> Your objective: Give only the number of lines in the records that include "legend".

Task input START

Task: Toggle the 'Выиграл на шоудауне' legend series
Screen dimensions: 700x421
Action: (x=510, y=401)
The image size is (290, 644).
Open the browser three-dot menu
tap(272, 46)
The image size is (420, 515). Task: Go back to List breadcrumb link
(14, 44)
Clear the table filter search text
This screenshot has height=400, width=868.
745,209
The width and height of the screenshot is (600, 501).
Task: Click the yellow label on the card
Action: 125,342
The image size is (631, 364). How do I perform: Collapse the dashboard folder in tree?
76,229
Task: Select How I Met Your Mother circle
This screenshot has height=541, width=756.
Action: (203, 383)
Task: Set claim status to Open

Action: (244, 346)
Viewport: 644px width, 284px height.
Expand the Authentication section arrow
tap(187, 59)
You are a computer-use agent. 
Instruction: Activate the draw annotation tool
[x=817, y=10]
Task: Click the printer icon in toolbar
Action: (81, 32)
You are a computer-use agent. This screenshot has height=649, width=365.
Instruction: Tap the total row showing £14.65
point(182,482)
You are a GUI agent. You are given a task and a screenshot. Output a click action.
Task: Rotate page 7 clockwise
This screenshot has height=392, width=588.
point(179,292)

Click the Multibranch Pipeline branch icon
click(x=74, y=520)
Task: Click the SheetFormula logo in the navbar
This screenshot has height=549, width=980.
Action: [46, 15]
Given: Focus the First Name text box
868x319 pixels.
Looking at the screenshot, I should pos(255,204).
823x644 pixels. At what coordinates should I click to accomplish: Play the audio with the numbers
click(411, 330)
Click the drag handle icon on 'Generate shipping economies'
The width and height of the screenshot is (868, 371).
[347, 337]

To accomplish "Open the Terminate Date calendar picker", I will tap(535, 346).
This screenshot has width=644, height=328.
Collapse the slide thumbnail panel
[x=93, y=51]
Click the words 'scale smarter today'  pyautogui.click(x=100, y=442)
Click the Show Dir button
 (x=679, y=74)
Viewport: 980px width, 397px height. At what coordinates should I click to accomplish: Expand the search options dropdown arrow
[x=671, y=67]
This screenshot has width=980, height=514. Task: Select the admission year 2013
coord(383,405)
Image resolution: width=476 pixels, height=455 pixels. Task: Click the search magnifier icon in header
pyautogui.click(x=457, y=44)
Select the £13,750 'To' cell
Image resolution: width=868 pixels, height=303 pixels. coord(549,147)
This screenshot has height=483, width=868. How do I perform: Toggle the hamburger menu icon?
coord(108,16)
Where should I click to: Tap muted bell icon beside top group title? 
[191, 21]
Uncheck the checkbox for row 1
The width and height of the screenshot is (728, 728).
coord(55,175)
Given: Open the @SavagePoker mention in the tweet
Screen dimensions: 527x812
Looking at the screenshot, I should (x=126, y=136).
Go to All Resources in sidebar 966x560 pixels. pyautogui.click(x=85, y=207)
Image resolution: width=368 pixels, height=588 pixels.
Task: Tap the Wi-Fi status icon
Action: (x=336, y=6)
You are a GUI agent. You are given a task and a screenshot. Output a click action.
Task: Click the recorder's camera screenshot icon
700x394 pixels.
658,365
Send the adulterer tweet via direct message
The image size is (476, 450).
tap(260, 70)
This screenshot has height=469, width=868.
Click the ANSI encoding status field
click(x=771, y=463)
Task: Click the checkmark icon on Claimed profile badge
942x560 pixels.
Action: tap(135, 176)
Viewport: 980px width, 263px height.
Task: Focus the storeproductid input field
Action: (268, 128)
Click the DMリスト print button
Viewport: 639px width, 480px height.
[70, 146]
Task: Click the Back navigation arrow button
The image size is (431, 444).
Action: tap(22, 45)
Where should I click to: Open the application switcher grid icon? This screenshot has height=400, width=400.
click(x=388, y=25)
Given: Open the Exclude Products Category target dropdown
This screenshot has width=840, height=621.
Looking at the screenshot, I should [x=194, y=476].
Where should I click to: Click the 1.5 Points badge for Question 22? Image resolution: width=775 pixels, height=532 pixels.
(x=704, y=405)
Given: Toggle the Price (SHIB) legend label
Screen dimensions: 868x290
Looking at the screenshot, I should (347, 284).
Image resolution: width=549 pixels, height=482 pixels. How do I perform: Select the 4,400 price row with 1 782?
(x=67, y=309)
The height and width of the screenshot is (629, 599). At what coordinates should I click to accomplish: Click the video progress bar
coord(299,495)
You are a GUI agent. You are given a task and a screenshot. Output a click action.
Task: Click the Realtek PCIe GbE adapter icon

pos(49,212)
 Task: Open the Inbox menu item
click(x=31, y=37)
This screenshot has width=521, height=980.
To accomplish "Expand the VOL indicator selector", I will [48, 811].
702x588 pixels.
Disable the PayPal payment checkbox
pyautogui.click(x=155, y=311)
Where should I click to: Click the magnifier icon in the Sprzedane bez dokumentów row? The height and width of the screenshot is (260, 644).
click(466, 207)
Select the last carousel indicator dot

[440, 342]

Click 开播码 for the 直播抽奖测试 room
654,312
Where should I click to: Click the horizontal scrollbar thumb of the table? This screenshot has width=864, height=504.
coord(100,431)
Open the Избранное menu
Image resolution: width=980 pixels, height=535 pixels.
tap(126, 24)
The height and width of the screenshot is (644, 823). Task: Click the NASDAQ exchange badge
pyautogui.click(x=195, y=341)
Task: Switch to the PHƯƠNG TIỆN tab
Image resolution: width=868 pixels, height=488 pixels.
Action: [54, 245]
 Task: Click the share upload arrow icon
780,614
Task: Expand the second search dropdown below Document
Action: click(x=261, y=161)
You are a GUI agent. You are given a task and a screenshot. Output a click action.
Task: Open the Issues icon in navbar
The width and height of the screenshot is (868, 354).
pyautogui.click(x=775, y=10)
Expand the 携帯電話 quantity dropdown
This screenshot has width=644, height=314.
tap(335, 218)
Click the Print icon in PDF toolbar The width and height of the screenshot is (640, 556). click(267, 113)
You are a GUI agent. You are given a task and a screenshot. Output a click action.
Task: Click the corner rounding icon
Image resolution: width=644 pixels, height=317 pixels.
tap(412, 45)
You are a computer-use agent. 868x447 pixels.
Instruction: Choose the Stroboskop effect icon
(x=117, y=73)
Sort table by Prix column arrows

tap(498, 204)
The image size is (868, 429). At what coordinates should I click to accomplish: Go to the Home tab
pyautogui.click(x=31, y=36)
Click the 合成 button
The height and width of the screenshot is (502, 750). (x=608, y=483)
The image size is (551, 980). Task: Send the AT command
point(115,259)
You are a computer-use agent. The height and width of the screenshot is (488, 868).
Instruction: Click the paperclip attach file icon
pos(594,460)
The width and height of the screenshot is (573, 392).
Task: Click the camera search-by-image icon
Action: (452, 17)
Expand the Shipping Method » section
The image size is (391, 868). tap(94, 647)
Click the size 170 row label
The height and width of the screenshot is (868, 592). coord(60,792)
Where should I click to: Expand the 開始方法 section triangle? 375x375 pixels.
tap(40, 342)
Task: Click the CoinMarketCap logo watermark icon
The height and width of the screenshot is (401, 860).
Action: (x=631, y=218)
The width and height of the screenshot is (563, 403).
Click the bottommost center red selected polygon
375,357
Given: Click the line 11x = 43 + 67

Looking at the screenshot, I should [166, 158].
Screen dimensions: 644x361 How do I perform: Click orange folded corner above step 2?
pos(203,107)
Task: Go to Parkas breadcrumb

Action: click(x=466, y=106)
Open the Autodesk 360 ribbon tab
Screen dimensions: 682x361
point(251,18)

Task input END

> Your solution: 2